DATA section start

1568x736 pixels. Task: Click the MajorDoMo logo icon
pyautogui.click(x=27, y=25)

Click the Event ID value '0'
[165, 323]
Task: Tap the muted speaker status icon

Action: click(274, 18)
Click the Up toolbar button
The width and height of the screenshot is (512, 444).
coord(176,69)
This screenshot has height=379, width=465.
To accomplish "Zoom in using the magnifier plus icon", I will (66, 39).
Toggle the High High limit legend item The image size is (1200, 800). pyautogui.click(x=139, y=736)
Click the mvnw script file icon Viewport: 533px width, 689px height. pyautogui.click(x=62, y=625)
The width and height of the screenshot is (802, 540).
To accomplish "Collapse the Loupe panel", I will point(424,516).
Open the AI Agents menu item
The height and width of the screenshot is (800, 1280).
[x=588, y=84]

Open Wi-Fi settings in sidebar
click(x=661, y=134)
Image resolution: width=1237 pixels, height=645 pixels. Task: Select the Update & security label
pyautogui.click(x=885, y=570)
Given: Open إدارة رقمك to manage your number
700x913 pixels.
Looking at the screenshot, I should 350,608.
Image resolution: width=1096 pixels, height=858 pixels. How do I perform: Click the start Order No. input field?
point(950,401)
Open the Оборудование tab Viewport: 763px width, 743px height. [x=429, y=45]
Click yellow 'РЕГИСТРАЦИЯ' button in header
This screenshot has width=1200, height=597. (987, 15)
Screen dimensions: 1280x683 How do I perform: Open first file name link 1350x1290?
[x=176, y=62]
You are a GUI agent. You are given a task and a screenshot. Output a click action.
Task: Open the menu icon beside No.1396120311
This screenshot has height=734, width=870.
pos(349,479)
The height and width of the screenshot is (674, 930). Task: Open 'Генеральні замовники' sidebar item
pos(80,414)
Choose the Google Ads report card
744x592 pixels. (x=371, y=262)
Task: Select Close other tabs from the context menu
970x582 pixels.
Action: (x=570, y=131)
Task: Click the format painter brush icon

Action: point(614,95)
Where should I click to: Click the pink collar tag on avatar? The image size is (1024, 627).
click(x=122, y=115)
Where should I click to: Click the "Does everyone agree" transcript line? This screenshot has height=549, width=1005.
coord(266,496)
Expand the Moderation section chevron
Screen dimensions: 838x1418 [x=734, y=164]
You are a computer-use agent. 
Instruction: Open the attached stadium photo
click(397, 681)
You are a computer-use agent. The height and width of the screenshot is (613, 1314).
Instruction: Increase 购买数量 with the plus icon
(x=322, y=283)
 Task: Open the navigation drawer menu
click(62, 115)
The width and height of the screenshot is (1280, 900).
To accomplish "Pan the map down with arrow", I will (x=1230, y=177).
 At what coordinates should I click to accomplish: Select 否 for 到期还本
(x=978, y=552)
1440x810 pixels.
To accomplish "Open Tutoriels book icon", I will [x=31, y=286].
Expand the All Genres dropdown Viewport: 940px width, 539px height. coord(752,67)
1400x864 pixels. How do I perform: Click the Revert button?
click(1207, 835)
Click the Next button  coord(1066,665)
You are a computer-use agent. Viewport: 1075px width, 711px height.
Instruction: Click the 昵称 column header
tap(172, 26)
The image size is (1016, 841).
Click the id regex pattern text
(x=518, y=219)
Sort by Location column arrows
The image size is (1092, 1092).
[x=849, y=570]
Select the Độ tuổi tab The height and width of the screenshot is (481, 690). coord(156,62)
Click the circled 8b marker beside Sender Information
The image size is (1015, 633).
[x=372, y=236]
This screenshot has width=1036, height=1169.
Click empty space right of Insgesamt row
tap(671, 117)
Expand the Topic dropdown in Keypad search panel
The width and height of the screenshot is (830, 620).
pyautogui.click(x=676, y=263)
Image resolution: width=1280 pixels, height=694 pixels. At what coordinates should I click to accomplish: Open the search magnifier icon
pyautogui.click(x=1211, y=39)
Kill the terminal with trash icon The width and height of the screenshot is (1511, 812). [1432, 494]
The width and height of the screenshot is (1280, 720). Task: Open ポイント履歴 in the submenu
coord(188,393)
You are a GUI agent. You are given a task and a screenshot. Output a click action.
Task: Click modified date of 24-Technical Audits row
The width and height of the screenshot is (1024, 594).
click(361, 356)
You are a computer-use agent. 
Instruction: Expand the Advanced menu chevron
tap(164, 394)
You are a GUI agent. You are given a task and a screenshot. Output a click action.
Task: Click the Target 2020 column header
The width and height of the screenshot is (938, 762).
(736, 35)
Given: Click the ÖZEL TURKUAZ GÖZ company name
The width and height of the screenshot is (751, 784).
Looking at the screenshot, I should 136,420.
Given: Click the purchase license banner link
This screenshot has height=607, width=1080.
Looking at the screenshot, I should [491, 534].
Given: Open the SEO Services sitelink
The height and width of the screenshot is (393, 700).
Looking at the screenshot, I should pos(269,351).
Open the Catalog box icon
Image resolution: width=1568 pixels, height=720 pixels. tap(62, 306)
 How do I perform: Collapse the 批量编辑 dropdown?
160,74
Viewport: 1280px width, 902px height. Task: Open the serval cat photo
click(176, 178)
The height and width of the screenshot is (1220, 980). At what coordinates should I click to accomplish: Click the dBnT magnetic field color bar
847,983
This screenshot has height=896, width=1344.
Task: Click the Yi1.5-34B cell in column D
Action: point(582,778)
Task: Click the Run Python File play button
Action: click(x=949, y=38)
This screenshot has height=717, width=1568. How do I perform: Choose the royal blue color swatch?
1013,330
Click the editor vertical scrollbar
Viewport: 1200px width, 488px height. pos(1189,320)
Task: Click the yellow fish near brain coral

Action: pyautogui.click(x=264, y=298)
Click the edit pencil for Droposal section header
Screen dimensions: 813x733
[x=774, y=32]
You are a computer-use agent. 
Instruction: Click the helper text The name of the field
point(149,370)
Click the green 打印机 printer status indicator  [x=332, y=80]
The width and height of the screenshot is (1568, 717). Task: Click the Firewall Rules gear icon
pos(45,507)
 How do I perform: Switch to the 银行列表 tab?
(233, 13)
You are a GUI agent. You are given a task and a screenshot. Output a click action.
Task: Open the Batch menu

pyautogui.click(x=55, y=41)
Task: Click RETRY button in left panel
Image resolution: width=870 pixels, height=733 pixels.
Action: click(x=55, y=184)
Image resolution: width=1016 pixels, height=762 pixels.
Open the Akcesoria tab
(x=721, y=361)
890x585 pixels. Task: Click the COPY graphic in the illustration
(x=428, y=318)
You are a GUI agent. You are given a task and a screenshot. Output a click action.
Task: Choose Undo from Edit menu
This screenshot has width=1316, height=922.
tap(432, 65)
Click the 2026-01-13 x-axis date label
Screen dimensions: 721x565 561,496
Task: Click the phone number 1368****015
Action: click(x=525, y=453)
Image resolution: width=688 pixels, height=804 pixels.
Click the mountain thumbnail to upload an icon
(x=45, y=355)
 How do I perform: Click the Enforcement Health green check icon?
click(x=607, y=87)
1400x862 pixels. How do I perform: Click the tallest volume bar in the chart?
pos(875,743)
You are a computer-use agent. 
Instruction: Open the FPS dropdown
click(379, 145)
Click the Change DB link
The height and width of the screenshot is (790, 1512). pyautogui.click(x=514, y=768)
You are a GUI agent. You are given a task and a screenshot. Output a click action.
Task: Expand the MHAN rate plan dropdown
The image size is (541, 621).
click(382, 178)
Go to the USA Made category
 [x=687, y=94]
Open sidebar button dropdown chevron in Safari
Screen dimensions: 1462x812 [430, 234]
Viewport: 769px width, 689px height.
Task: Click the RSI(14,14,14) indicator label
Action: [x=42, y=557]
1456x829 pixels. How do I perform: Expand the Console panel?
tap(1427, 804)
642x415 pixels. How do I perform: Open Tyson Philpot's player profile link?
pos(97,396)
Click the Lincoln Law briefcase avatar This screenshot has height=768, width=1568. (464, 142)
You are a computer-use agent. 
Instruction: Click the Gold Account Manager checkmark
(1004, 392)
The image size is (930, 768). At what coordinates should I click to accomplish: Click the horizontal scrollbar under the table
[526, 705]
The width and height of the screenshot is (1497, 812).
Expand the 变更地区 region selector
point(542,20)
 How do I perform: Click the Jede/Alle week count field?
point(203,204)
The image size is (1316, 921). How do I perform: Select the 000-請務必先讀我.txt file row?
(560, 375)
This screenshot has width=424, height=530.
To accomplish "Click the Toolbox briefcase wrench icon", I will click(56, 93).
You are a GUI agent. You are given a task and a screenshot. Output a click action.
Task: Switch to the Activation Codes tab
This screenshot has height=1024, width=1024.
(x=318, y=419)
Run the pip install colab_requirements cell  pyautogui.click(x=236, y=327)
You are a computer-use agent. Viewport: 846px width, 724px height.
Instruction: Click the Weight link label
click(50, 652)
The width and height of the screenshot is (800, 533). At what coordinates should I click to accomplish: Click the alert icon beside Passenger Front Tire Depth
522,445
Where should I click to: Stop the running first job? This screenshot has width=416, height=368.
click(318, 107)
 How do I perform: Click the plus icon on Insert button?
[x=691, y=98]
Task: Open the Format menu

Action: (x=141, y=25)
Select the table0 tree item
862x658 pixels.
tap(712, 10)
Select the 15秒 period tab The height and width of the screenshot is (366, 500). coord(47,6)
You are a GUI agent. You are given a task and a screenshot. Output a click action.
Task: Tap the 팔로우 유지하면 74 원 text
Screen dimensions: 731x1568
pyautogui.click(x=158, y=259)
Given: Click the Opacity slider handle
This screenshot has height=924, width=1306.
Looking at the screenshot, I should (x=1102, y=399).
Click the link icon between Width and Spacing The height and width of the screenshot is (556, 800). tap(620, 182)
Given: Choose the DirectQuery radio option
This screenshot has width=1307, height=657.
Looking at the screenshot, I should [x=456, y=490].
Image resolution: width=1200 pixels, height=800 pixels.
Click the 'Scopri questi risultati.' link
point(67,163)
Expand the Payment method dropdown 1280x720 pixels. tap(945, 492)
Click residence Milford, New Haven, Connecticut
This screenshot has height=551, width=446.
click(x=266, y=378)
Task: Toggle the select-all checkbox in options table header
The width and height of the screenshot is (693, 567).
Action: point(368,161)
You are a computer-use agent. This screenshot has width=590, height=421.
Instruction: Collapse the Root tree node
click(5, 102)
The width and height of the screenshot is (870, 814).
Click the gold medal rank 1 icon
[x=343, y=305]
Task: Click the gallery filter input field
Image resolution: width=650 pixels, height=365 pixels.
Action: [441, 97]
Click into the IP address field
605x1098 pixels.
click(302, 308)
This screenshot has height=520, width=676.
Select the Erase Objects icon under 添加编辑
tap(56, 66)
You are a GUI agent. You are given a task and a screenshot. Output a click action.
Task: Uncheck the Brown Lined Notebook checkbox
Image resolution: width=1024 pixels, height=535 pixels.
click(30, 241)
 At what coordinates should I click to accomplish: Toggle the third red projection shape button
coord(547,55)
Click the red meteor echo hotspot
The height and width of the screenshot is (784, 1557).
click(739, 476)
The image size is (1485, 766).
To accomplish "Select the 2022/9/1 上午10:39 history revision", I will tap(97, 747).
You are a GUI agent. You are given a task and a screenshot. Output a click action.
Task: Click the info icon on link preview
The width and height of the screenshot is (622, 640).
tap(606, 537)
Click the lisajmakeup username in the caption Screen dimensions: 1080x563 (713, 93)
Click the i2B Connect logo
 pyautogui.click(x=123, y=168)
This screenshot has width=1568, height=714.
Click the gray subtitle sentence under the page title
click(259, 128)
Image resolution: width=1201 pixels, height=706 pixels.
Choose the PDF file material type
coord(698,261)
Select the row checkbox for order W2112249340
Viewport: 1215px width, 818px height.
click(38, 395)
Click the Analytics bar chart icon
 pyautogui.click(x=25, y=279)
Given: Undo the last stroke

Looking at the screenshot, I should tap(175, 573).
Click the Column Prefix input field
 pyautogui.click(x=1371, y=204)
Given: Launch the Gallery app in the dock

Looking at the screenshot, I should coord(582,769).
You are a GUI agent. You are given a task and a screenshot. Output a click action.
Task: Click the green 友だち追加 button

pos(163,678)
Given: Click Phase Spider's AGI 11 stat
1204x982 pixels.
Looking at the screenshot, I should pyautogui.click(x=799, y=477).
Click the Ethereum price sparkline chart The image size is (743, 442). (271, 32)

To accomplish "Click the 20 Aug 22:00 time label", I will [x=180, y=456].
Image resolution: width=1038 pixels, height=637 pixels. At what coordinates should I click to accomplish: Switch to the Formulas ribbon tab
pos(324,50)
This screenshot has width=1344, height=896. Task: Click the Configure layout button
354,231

DATA section end

- _WHAT THE TASK ASKS_
Give only the lines from the one holding "Expand the Moderation section chevron" through the one holding "Expand the All", each restated exactly as it appears above.

- _PROBLEM SOLUTION_
Expand the Moderation section chevron
Screen dimensions: 838x1418 [x=734, y=164]
You are a computer-use agent. 
Instruction: Open the attached stadium photo
click(397, 681)
You are a computer-use agent. The height and width of the screenshot is (613, 1314).
Instruction: Increase 购买数量 with the plus icon
(x=322, y=283)
 Task: Open the navigation drawer menu
click(62, 115)
The width and height of the screenshot is (1280, 900).
To accomplish "Pan the map down with arrow", I will (x=1230, y=177).
 At what coordinates should I click to accomplish: Select 否 for 到期还本
(x=978, y=552)
1440x810 pixels.
To accomplish "Open Tutoriels book icon", I will [x=31, y=286].
Expand the All Genres dropdown Viewport: 940px width, 539px height. coord(752,67)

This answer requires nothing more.